━━ Records shown ━━

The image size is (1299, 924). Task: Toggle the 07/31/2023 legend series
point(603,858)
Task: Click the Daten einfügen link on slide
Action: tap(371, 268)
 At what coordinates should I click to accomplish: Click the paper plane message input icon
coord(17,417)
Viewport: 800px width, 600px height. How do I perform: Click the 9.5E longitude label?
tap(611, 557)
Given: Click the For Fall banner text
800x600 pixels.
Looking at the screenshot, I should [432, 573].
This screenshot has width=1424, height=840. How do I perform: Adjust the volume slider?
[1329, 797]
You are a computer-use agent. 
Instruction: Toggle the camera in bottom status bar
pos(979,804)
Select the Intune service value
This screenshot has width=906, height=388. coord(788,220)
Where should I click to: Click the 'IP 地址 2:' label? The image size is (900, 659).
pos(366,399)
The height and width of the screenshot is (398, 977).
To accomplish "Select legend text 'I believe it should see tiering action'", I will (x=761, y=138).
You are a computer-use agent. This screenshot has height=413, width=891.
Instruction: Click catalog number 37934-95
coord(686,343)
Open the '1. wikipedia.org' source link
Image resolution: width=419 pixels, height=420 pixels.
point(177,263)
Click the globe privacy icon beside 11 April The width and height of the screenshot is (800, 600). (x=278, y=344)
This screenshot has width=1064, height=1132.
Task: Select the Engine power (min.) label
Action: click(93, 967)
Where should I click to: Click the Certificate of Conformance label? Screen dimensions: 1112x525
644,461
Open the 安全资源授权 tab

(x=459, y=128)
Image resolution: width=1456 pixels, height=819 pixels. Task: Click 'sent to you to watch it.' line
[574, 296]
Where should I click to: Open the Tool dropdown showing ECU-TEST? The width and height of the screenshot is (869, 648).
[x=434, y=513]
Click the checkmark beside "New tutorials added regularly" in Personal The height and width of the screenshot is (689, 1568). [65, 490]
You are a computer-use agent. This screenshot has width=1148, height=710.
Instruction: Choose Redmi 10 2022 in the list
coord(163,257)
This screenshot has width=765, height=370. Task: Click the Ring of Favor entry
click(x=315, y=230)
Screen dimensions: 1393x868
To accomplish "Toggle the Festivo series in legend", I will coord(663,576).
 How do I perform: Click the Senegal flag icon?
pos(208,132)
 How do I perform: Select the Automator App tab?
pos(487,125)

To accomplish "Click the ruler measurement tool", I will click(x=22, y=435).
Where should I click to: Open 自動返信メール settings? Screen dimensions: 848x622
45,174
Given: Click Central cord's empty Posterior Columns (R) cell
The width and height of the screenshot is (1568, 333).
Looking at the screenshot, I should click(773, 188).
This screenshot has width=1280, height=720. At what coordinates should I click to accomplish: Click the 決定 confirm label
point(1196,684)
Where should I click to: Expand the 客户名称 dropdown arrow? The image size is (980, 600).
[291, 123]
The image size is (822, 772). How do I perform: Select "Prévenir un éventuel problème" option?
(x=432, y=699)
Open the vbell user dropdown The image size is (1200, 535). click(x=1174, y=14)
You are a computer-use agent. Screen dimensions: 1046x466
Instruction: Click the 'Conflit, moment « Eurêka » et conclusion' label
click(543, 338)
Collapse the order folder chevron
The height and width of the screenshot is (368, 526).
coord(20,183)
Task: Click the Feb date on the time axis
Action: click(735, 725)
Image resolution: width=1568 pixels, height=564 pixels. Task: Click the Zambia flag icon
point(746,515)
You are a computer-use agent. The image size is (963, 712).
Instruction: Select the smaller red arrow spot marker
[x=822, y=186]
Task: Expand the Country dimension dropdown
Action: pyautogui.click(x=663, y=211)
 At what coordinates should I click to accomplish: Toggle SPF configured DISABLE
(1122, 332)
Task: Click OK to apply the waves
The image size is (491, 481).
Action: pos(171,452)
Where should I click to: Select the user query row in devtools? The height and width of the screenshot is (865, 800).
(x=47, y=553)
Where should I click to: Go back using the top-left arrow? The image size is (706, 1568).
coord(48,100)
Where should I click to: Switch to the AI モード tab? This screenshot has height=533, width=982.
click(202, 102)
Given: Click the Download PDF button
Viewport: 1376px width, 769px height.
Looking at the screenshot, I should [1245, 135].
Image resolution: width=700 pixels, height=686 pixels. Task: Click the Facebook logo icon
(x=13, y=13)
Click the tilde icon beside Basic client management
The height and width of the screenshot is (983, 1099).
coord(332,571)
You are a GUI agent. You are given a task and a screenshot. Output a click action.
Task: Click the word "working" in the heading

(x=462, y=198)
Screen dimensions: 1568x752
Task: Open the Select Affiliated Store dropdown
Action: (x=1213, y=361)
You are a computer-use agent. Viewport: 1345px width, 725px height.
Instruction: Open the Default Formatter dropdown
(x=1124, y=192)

━━━

Exercise description>
Would you please copy out every line of the data exactly?

Response area>
The image size is (1299, 924). Task: Toggle the 07/31/2023 legend series
point(603,858)
Task: Click the Daten einfügen link on slide
Action: tap(371, 268)
 At what coordinates should I click to accomplish: Click the paper plane message input icon
coord(17,417)
Viewport: 800px width, 600px height. How do I perform: Click the 9.5E longitude label?
tap(611, 557)
Given: Click the For Fall banner text
800x600 pixels.
Looking at the screenshot, I should [432, 573].
This screenshot has width=1424, height=840. How do I perform: Adjust the volume slider?
[1329, 797]
You are a computer-use agent. 
Instruction: Toggle the camera in bottom status bar
pos(979,804)
Select the Intune service value
This screenshot has width=906, height=388. coord(788,220)
Where should I click to: Click the 'IP 地址 2:' label? The image size is (900, 659).
pos(366,399)
The height and width of the screenshot is (398, 977).
To accomplish "Select legend text 'I believe it should see tiering action'", I will (x=761, y=138).
You are a computer-use agent. This screenshot has height=413, width=891.
Instruction: Click catalog number 37934-95
coord(686,343)
Open the '1. wikipedia.org' source link
Image resolution: width=419 pixels, height=420 pixels.
point(177,263)
Click the globe privacy icon beside 11 April The width and height of the screenshot is (800, 600). (x=278, y=344)
This screenshot has width=1064, height=1132.
Task: Select the Engine power (min.) label
Action: click(93, 967)
Where should I click to: Click the Certificate of Conformance label? Screen dimensions: 1112x525
644,461
Open the 安全资源授权 tab

(x=459, y=128)
Image resolution: width=1456 pixels, height=819 pixels. Task: Click 'sent to you to watch it.' line
[574, 296]
Where should I click to: Open the Tool dropdown showing ECU-TEST? The width and height of the screenshot is (869, 648).
[x=434, y=513]
Click the checkmark beside "New tutorials added regularly" in Personal The height and width of the screenshot is (689, 1568). [65, 490]
You are a computer-use agent. This screenshot has width=1148, height=710.
Instruction: Choose Redmi 10 2022 in the list
coord(163,257)
This screenshot has width=765, height=370. Task: Click the Ring of Favor entry
click(x=315, y=230)
Screen dimensions: 1393x868
To accomplish "Toggle the Festivo series in legend", I will coord(663,576).
 How do I perform: Click the Senegal flag icon?
pos(208,132)
 How do I perform: Select the Automator App tab?
pos(487,125)

To accomplish "Click the ruler measurement tool", I will click(x=22, y=435).
Where should I click to: Open 自動返信メール settings? Screen dimensions: 848x622
45,174
Given: Click Central cord's empty Posterior Columns (R) cell
The width and height of the screenshot is (1568, 333).
Looking at the screenshot, I should click(773, 188).
This screenshot has width=1280, height=720. At what coordinates should I click to accomplish: Click the 決定 confirm label
point(1196,684)
Where should I click to: Expand the 客户名称 dropdown arrow? The image size is (980, 600).
[291, 123]
The image size is (822, 772). How do I perform: Select "Prévenir un éventuel problème" option?
(x=432, y=699)
Open the vbell user dropdown The image size is (1200, 535). click(x=1174, y=14)
You are a computer-use agent. Screen dimensions: 1046x466
Instruction: Click the 'Conflit, moment « Eurêka » et conclusion' label
click(543, 338)
Collapse the order folder chevron
The height and width of the screenshot is (368, 526).
coord(20,183)
Task: Click the Feb date on the time axis
Action: click(735, 725)
Image resolution: width=1568 pixels, height=564 pixels. Task: Click the Zambia flag icon
point(746,515)
You are a computer-use agent. The image size is (963, 712).
Instruction: Select the smaller red arrow spot marker
[x=822, y=186]
Task: Expand the Country dimension dropdown
Action: pyautogui.click(x=663, y=211)
 At what coordinates should I click to accomplish: Toggle SPF configured DISABLE
(1122, 332)
Task: Click OK to apply the waves
The image size is (491, 481).
Action: pos(171,452)
Where should I click to: Select the user query row in devtools? The height and width of the screenshot is (865, 800).
(x=47, y=553)
Where should I click to: Go back using the top-left arrow? The image size is (706, 1568).
coord(48,100)
Where should I click to: Switch to the AI モード tab? This screenshot has height=533, width=982.
click(202, 102)
Given: Click the Download PDF button
Viewport: 1376px width, 769px height.
Looking at the screenshot, I should [1245, 135].
Image resolution: width=700 pixels, height=686 pixels. Task: Click the Facebook logo icon
(x=13, y=13)
Click the tilde icon beside Basic client management
The height and width of the screenshot is (983, 1099).
coord(332,571)
You are a GUI agent. You are given a task and a screenshot. Output a click action.
Task: Click the word "working" in the heading

(x=462, y=198)
Screen dimensions: 1568x752
Task: Open the Select Affiliated Store dropdown
Action: (x=1213, y=361)
You are a computer-use agent. Viewport: 1345px width, 725px height.
Instruction: Open the Default Formatter dropdown
(x=1124, y=192)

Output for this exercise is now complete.